Et Poutine me dit : “Vous m’excuserez, Marek, mais ça ne m’a pas intéressé”.
J’ai trouvé cela tellement bien, tellement juste. On le dit simplement, on le dit dans une sorte de respect de l’autre.
Vous savez, il n’est pas impossible qu’au bout de deux ans, Poutine demande à mon ami Mikhaïl Prokhorov de devenir Premier ministre.

Kirsten Ripper, euronews :
Vous pensez que Prokhorov est proche de Poutine ?

Marek Halter :
Je ne sais pas. Mais il représente ce côté plutôt libéral.

Kirsten Ripper :
Lui faites-vous confiance ?

Marek Halter :
Je lui fais confiance mais vous savez (rires), je ne me fais même pas confiance à moi-même !

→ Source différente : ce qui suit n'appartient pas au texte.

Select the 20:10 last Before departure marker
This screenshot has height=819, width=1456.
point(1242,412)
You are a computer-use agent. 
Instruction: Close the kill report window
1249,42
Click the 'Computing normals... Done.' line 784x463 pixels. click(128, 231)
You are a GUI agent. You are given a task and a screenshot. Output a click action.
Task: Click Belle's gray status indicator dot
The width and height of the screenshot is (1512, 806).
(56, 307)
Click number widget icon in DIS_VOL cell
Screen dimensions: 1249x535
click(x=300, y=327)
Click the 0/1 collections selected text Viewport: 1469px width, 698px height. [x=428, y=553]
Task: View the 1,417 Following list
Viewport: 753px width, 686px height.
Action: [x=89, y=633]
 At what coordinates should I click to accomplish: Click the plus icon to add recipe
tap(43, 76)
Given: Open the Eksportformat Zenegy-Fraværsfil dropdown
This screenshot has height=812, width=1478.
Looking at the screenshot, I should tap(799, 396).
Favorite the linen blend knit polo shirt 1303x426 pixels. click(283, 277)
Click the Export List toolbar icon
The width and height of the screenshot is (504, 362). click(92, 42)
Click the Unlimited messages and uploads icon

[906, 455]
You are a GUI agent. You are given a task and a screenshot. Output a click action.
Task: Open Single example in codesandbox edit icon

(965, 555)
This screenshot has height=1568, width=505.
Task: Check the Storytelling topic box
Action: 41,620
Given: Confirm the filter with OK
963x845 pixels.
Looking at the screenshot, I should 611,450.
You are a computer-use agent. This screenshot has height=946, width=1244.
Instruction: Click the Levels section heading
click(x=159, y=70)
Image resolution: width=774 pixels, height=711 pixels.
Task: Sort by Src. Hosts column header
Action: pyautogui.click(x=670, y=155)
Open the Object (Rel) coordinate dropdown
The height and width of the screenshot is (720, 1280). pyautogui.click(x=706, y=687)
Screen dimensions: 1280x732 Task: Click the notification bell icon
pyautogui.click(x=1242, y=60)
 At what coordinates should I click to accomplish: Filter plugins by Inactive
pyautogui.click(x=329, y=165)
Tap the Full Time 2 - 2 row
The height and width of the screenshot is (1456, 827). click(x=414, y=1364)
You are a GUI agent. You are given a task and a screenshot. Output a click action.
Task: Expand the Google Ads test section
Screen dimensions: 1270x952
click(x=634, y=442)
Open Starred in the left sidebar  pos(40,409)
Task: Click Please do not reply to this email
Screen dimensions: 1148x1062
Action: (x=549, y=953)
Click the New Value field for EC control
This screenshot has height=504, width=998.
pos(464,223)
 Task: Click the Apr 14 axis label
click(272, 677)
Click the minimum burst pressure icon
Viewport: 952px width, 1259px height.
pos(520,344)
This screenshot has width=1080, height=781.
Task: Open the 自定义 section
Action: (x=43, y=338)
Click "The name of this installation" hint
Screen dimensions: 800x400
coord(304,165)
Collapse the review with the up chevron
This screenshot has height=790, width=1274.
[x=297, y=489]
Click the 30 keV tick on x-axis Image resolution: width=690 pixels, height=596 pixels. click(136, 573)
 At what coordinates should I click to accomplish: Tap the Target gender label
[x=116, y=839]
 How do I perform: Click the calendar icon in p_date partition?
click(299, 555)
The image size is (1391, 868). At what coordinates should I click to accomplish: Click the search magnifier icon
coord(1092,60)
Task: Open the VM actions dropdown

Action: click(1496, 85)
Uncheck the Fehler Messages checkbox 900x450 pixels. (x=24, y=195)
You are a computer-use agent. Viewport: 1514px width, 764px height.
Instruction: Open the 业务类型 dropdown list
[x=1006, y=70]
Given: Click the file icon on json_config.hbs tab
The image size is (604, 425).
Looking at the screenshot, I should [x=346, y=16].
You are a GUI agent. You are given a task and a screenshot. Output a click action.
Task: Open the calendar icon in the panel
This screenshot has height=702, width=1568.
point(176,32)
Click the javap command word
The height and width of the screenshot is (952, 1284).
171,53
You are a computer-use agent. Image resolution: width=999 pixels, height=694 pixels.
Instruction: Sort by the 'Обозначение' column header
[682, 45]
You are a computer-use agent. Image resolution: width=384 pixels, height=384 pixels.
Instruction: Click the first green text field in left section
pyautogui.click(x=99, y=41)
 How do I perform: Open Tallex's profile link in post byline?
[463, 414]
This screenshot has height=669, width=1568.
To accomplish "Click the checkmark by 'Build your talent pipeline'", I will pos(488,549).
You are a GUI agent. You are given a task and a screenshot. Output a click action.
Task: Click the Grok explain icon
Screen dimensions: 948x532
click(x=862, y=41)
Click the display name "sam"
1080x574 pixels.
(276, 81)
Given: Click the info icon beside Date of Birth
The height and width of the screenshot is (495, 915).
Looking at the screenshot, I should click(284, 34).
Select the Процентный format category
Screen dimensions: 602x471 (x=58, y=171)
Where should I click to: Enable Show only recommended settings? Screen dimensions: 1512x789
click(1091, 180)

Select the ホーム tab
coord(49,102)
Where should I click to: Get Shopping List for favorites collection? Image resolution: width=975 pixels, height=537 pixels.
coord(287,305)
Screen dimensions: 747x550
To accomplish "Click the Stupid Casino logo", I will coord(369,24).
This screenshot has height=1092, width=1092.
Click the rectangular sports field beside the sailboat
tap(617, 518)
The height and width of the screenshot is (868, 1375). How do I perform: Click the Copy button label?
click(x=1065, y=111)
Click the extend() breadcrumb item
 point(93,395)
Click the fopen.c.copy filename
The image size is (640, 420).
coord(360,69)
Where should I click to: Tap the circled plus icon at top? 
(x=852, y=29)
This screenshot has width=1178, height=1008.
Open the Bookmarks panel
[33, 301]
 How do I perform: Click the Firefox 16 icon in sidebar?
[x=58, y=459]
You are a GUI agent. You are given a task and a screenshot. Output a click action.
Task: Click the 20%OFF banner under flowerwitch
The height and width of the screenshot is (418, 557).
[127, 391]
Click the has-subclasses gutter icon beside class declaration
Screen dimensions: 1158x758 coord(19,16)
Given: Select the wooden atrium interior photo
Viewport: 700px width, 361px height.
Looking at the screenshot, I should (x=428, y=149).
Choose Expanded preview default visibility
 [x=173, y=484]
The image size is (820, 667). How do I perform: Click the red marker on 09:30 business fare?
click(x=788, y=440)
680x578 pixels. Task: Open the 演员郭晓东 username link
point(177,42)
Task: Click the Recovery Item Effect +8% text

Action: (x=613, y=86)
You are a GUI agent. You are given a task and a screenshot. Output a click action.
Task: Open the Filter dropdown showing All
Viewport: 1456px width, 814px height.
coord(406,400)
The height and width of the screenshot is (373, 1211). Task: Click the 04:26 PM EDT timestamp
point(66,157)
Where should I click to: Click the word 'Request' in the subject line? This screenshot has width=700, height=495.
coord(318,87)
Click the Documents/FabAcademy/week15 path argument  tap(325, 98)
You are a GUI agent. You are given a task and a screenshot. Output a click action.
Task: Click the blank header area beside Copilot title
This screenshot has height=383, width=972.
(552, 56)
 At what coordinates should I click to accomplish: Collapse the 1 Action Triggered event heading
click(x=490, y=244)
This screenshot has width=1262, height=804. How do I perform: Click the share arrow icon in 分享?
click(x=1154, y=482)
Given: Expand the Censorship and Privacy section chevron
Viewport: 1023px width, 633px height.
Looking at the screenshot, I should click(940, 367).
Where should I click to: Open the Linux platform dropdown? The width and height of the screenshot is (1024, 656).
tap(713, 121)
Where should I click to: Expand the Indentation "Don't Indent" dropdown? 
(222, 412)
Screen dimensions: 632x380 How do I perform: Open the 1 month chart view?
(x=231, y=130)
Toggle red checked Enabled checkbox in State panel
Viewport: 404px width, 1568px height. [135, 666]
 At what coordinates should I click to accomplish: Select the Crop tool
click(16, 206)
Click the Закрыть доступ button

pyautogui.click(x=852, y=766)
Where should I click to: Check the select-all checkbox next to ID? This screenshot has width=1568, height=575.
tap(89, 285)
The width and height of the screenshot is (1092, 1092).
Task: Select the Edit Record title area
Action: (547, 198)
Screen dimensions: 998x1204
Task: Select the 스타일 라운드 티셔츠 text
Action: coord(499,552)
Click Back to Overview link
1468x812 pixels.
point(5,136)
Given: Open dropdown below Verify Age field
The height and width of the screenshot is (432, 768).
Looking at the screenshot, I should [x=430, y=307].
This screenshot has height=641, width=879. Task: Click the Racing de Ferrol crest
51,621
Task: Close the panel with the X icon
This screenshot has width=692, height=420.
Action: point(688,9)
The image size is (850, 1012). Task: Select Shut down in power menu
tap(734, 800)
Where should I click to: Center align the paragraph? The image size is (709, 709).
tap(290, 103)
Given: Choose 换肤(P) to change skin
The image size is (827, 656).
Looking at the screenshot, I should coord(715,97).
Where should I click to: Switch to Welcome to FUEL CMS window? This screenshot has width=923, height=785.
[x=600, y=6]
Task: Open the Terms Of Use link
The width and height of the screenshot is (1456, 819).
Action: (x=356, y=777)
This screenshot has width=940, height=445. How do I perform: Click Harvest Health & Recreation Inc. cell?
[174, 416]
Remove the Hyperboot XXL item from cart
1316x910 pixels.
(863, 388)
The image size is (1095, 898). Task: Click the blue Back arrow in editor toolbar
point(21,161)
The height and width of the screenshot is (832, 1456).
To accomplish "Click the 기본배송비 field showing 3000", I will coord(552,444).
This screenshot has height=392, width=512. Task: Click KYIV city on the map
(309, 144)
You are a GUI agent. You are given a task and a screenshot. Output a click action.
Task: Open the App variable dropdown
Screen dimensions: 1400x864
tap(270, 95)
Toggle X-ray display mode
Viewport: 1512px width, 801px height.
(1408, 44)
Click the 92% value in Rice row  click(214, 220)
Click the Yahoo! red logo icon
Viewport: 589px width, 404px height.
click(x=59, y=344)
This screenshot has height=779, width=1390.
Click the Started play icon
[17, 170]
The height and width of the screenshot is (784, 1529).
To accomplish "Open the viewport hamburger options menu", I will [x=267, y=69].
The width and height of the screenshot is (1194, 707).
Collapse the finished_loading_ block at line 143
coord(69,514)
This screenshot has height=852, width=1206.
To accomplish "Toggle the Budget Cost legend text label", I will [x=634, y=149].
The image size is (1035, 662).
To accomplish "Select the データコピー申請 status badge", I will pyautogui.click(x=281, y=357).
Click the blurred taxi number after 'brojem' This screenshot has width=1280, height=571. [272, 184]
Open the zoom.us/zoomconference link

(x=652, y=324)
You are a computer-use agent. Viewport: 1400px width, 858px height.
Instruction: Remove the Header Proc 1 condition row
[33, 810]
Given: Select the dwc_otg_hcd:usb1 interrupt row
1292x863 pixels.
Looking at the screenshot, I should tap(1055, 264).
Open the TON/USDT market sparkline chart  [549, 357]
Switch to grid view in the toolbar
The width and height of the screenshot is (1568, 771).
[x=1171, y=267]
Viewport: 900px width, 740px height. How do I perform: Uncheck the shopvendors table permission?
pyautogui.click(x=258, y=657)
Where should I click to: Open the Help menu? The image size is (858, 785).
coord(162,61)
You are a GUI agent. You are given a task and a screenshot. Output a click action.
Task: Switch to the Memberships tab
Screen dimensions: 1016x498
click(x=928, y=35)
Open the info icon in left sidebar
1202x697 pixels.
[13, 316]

Le yiddish, une langue perdue

Marek Halter :
Je viens d‘écrire un livre sur Birobidjan, une république juive autonome que Staline a créé en 1932-1934 et qui existe toujours. C’est le seul endroit au monde où la langue officielle est le yiddish, ma langue maternelle que plus personne ne parle dans le monde. La dernière personne avec qui j’ai discuté en yiddish – on le faisait tous les mois, on déjeunait ensemble, pour ne pas oublier la langue de nos parents – c‘était le cardinal de Paris Jean-Marie Lustiger.

Kirsten Ripper, euronews :
Il parlait le yiddish ?

Marek Halter:
Il parlait le yiddish parce que ses parents parlaient le yiddish comme les miens.

Le cardinal Lustiger est mort en 2005, mais Marek Halter a toujours de nombreux projets. Son prochain roman relatera le destin exceptionnel d’une femme : Khadija, la première épouse du prophète Mahomet et la mère de tous les musulmans.